- _Problem statement_
Counting every line in the entries below where the word "screenshot" occurs, report how many there are. Give only that number.

____________

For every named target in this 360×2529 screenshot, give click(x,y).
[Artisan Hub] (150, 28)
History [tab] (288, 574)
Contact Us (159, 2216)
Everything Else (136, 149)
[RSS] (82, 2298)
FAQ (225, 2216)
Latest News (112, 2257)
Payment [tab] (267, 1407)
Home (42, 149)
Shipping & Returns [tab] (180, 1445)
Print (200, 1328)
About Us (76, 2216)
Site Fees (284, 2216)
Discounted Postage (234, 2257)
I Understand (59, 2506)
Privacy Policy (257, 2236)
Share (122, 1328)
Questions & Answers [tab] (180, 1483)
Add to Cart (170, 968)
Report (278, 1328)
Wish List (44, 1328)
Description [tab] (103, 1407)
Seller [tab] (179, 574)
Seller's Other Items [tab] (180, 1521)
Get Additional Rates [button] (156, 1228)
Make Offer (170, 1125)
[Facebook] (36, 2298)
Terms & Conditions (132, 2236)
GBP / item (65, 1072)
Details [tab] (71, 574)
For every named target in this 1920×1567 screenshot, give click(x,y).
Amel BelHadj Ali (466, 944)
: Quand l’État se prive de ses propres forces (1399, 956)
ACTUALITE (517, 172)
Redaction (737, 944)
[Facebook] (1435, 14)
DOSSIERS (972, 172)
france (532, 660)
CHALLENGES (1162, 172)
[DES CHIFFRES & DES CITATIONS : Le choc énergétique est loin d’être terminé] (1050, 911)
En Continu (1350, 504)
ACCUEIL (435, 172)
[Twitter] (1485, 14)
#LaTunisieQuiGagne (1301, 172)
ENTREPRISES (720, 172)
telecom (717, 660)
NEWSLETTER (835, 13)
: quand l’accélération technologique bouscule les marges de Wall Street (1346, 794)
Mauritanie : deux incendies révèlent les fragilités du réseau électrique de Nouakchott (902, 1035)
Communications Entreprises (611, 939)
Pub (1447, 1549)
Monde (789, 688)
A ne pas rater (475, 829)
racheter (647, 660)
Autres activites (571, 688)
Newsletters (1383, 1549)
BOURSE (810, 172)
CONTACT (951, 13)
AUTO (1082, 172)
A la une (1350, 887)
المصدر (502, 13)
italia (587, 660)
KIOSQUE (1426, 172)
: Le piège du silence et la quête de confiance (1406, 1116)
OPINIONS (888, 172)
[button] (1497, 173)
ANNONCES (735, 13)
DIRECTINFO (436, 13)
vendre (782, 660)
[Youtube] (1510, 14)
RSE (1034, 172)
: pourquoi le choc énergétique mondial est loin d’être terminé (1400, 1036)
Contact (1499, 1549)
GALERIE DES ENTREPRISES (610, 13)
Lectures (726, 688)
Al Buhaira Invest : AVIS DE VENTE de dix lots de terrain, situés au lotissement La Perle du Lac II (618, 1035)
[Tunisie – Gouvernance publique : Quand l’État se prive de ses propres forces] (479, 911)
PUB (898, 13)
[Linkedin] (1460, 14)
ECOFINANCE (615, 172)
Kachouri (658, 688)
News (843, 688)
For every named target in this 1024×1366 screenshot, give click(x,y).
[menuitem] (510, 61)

____________

- _Answer_
3